Strangely enough, the answer was always pretty much the same. “It felt right,” artists would say. Or “it just fit me.” In other words, the creative medium somehow chose its messenger.

So the question is: Why did Chloe Cooper choose to become a renowned textile designer and quilter?

Was it the fairy godmothers?

This is the first of two parts. Enjoy this sample of upcoming attractions!

SH-Fabric strips

Winning May Be Everything

SH-Weed bucketYou can visit Carding any time in my novels, The Road Unsalted, Thieves of Fire, and The Dazzling Uncertainty of Life. The fourth in the series, Coming Up for Air, will be out later this year.

You can subscribe to the Carding Chronicles by clicking the subscribe button on my home page. When you do, my stories will speed from my keyboard to your inbox every Thursday without any further effort on your part.

Please share these with your friends, co-workers, and all the family members that you like best. I understand they go great with morning coffee.
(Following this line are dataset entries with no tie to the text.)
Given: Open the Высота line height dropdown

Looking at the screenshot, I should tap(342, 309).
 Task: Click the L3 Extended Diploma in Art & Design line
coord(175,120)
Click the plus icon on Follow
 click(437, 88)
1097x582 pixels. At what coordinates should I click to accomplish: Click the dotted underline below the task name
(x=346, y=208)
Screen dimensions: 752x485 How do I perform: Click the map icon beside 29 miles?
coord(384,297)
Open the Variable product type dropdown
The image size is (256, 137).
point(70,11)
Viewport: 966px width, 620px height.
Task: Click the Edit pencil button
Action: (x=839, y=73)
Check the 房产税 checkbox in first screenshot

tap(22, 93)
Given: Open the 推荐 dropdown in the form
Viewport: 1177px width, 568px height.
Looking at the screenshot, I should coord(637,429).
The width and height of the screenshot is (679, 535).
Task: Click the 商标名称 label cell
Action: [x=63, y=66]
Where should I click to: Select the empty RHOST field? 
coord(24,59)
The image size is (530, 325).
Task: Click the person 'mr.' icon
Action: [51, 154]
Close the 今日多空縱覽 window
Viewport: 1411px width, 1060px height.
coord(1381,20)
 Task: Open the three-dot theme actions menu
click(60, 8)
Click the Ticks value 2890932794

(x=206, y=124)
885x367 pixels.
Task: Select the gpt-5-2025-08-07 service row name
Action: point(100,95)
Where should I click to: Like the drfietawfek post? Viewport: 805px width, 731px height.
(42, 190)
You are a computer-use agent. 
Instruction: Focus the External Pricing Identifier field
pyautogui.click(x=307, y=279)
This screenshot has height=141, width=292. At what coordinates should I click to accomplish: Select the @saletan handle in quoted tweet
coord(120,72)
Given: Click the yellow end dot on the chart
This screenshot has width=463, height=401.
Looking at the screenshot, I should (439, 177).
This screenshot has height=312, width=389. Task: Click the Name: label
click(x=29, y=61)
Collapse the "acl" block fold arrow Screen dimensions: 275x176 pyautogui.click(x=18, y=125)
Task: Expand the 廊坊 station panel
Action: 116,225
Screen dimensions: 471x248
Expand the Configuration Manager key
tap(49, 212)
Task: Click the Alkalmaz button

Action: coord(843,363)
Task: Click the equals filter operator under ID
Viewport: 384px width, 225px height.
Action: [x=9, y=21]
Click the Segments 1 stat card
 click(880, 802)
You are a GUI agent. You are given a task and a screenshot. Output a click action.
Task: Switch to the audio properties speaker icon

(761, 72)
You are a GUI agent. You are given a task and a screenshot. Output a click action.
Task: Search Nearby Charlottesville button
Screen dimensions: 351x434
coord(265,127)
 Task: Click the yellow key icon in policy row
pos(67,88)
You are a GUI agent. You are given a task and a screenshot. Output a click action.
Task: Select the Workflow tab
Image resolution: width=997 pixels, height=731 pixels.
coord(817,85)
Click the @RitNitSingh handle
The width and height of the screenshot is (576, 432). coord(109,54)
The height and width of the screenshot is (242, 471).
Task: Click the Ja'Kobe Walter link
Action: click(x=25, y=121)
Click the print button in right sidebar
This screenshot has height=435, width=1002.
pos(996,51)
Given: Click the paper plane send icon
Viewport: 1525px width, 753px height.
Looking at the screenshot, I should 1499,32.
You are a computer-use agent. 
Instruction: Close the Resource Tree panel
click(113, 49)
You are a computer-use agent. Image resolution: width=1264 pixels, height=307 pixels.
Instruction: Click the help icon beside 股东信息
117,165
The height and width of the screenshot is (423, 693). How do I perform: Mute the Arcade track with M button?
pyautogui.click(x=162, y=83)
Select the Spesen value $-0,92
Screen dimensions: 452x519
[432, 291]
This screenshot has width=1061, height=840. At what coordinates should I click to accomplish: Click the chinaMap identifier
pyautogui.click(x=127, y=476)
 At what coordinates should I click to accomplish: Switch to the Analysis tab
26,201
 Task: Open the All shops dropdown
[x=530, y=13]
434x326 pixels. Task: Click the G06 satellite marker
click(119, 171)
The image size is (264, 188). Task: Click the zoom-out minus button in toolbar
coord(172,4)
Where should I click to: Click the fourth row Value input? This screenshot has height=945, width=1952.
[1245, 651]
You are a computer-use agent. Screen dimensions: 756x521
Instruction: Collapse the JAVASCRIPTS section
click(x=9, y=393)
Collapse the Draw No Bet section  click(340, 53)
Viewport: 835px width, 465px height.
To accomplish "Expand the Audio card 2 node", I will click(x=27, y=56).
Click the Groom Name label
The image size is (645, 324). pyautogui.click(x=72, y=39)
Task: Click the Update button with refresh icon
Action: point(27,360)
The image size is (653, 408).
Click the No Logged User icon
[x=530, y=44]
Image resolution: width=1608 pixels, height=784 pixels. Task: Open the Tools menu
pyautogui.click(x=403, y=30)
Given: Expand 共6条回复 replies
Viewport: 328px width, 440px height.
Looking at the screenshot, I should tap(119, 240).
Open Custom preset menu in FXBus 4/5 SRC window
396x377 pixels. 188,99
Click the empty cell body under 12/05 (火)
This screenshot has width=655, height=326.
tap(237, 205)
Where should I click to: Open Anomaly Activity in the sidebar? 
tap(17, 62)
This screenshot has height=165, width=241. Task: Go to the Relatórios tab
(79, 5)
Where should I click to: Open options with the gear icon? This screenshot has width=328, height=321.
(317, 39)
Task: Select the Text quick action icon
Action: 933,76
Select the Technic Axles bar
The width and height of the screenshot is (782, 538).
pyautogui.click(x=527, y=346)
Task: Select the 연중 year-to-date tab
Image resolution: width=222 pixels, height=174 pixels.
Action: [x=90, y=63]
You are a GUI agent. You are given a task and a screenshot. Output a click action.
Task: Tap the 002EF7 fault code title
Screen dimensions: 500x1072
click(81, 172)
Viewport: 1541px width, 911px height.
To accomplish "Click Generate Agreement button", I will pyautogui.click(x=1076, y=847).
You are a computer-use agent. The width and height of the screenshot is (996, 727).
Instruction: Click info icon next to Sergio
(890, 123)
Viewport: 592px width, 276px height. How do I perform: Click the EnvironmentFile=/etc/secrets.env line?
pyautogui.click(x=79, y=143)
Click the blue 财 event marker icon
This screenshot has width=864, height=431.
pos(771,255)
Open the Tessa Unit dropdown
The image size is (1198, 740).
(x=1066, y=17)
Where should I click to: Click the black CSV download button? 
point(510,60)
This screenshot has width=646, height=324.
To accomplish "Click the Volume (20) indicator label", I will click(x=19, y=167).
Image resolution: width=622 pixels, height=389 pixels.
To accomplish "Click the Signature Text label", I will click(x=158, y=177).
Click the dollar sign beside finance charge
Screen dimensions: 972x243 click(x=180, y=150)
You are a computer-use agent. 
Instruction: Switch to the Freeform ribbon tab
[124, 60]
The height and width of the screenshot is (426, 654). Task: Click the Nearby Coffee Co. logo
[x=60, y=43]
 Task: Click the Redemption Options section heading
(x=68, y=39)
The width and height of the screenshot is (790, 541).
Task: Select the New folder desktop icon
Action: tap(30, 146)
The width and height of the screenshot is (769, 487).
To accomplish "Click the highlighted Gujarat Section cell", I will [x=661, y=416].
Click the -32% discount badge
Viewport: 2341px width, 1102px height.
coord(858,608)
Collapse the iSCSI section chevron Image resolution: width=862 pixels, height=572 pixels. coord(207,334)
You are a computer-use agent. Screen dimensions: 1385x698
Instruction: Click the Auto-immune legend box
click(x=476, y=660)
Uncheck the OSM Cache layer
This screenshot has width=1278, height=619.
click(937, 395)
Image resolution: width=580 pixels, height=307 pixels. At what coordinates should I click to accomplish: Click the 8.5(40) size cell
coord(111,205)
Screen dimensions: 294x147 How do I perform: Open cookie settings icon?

This week, we continue our garden show saga, the second of three parts. If you need to catch up, here’s a link to the first part of our story called “The Fightin’ Flowers.”

Enjoy!


Even though they owned Cooper’s General Store jointly—an inheritance from their Dad—Andy and Charlie Cooper had settled into an amicable division of labor when it came to its day-to-day operations.

Andy enjoyed the hands-on part of it all, making displays, ordering the seasonal items, relating to the customers (or not, as the case may be), and managing their employees.

Charlie, for his part of the deal, took on the paperwork part of the operation—watching over the accounts, calculating the correct profit margins on the items sold in the store, and taking care of all the legal ins and outs of running a small business in Vermont (of which there are many).

Each brother thought he had the better part of the deal so they were both content.

Charlie, now that he was semi-retired from his legal practice, made a habit of ambling through the back door of the Coop about mid-morning every Wednesday. He’d pour himself coffee from the community urn, nod and say hello to anyone who passed by, and then he’d heat up the computer to go through the finances.

Sooner or later, Andy would show up and after discussing the latest Red Sox game, the brothers would get down to business.

But today, Charlie skipped their detour into baseball and plunged right into the numbers on his meticulously kept spread sheets.

“What is this?” he asked, pointing to a rather large figure. “We’ve never sold that much compost, mulch, and potting soil in the whole history of the store. Is that figure correct?”

Andy chuckled, gave his tea a good stir so that the honey in it was evenly distributed throughout the mug instead of pooling at the bottom, and then sat down next to his “baby” brother.

“I’ve discovered a secret weapon in the town’s gardening wars,” he confided.

A small smile snaked over Charlie’s mouth when he recognized the onset of one of his brother’s storytelling moments.

“Do tell.”

“It’s name is G.G. Dieppe.” Andy sucked in a big slurp of tea.

“Anthony’s Dieppe’s wife? The millionaire of Mount Merino?”

“Yep, her. It seems she’s decided to enter the Home and Garden Tour with the idea of winning the best-in-show trophy,” Andy said. He slurped some more while waiting for Charlie to catch up.

“Ah, so that’s why Agnes is whirling around in our yard from dawn to dusk like a mad dervish,” Charlie said with a chuckle. Charlie’s life partner is Agnes Findley, widely acknowledged as the most meticulous gardener in Carding. “Do you know, she hardly came in long enough for supper last night. And I’d made her favorite pasta dish.”

Andy nodded. “Yep, they’ve all gone mad this year. Personally, I don’t think Edie or Ruth or Agnes cares if they win or not just so long as this G.G. character doesn’t.”

Charlie looked down at the spread sheets on the desk. “It’s been mighty good for business.”

“Yeah, and most of that is her,” Andy said. “I don’t think she’s ever picked up a trowel in her life. She just keeps saying that ‘all it takes is money.'”

The brothers Cooper shared a blue-eyed stare and then they both started to laugh. “Oh, this is going to be fun to watch,” Charlie said.